## Short task 1
The post on merging sorted files gives an example input made of several sorted sequences. List each of those sequences.

## Given text
Zunayed Ali Morsalin Home

Merge sorted files

Tags: heaps

Let’s say we want to write a program that takes a input of sorted sequences and computes the union of these sequences as a sorted sequence. For example for input [(3,5,7), (0,6), (0,6,28)]:

The output would be [0,0,3,5,6,6,7,28]

A brute force solution would involved combining all the sub lists and running a o(nlogn) sorting algorithm assuming n items. One thing we can do is utilize the fact that all these sub lists are sorted. If we maintain a min heap to keep the smallest number seen we can pop off the smallest element to populate the final list as we parse the sub lists

So let’s first seed our min heap with the first elements of each sub lists to get an initial sorting.

Initial min heap

Now that we have some initial values we can also make the assumption that the min from this heap is the smallest possible number since all the sub lists are sorted. We can keep adding to our heap and keep popping until we have exhausted all numbers.

## Short task 2
In the listing, copy everything from the line that contains "You are a computer-use agent. The" down to the line that contains "point(193,370)", including both of those lines.

## Extracted data
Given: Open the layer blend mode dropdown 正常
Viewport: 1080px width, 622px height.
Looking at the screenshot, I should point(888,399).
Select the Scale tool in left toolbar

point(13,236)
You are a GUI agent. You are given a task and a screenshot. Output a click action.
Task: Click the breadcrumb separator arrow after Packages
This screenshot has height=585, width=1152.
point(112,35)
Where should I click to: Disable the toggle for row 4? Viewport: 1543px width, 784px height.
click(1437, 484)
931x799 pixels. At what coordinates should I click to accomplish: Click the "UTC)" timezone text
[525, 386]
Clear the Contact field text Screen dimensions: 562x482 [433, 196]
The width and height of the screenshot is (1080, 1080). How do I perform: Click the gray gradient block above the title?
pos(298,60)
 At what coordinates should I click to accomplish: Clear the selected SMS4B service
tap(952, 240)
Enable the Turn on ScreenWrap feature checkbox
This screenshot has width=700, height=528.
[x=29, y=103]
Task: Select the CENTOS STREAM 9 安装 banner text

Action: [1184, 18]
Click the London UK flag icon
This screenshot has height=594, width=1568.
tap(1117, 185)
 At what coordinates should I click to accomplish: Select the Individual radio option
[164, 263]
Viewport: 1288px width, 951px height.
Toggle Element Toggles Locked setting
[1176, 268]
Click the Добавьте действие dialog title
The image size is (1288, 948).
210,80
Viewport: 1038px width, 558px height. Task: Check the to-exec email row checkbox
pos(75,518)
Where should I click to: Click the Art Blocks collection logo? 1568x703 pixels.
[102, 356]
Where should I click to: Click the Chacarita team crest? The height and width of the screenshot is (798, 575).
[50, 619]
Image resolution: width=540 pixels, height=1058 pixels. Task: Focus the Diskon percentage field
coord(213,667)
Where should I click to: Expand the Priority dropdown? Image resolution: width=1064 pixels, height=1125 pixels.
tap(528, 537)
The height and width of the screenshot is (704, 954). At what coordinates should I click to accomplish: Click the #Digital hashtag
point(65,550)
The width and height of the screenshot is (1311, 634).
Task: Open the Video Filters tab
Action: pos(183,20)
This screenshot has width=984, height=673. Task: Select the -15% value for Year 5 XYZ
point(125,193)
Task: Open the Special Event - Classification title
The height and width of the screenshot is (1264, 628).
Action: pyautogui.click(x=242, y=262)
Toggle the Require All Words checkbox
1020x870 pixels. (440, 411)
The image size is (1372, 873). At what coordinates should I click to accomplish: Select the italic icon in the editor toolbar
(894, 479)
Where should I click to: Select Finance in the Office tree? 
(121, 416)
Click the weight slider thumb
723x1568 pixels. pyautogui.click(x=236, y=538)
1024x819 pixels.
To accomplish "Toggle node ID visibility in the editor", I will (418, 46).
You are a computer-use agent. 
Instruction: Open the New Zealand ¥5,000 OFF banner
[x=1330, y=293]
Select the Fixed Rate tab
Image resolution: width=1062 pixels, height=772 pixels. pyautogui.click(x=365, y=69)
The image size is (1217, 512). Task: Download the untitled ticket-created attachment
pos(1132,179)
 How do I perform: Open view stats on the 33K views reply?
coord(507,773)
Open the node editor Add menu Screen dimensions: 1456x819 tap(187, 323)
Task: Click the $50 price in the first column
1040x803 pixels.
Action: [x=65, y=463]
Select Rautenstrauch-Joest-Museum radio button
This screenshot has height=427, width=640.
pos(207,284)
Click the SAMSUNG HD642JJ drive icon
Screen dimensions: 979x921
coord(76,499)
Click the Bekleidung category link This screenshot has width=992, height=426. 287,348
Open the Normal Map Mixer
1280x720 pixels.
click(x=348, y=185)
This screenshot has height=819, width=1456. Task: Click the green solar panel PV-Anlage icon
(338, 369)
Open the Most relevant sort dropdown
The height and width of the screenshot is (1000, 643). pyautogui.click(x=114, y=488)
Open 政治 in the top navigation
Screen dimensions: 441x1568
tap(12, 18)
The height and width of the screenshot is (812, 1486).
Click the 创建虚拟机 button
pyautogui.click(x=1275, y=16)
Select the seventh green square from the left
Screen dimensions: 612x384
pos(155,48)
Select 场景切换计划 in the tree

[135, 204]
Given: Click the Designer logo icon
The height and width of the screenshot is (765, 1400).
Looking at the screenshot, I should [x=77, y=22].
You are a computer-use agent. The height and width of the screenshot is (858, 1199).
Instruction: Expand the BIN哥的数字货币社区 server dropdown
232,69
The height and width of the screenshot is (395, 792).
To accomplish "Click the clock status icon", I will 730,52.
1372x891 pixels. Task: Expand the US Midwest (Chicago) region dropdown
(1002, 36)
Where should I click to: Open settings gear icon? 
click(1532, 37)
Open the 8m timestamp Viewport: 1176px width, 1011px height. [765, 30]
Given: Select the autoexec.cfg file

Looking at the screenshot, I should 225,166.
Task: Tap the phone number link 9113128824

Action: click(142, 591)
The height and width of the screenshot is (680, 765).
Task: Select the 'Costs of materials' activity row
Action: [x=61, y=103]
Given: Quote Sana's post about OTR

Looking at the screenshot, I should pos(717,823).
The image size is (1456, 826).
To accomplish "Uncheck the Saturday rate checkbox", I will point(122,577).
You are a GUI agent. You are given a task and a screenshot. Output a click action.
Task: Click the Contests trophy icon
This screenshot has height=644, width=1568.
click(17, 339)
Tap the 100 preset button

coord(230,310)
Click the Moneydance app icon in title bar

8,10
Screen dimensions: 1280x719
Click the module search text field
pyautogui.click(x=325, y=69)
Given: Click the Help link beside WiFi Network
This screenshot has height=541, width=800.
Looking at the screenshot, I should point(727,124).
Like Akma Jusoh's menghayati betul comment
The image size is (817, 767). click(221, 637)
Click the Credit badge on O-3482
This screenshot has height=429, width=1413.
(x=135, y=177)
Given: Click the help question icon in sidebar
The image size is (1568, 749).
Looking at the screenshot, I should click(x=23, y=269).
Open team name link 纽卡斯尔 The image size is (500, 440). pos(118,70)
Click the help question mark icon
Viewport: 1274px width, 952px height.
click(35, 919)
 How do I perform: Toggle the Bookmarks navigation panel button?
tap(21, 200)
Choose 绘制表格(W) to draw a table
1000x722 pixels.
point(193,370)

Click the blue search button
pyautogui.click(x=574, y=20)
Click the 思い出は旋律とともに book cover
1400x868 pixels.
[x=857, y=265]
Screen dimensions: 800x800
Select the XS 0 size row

## Output 1
(3,5,7)
(0,6)
(0,6,28)

## Output 2
You are a computer-use agent. The height and width of the screenshot is (858, 1199).
Instruction: Expand the BIN哥的数字货币社区 server dropdown
232,69
The height and width of the screenshot is (395, 792).
To accomplish "Click the clock status icon", I will 730,52.
1372x891 pixels. Task: Expand the US Midwest (Chicago) region dropdown
(1002, 36)
Where should I click to: Open settings gear icon? 
click(1532, 37)
Open the 8m timestamp Viewport: 1176px width, 1011px height. [765, 30]
Given: Select the autoexec.cfg file

Looking at the screenshot, I should 225,166.
Task: Tap the phone number link 9113128824

Action: click(142, 591)
The height and width of the screenshot is (680, 765).
Task: Select the 'Costs of materials' activity row
Action: [x=61, y=103]
Given: Quote Sana's post about OTR

Looking at the screenshot, I should pos(717,823).
The image size is (1456, 826).
To accomplish "Uncheck the Saturday rate checkbox", I will point(122,577).
You are a GUI agent. You are given a task and a screenshot. Output a click action.
Task: Click the Contests trophy icon
This screenshot has height=644, width=1568.
click(17, 339)
Tap the 100 preset button

coord(230,310)
Click the Moneydance app icon in title bar

8,10
Screen dimensions: 1280x719
Click the module search text field
pyautogui.click(x=325, y=69)
Given: Click the Help link beside WiFi Network
This screenshot has height=541, width=800.
Looking at the screenshot, I should point(727,124).
Like Akma Jusoh's menghayati betul comment
The image size is (817, 767). click(221, 637)
Click the Credit badge on O-3482
This screenshot has height=429, width=1413.
(x=135, y=177)
Given: Click the help question icon in sidebar
The image size is (1568, 749).
Looking at the screenshot, I should click(x=23, y=269).
Open team name link 纽卡斯尔 The image size is (500, 440). pos(118,70)
Click the help question mark icon
Viewport: 1274px width, 952px height.
click(35, 919)
 How do I perform: Toggle the Bookmarks navigation panel button?
tap(21, 200)
Choose 绘制表格(W) to draw a table
1000x722 pixels.
point(193,370)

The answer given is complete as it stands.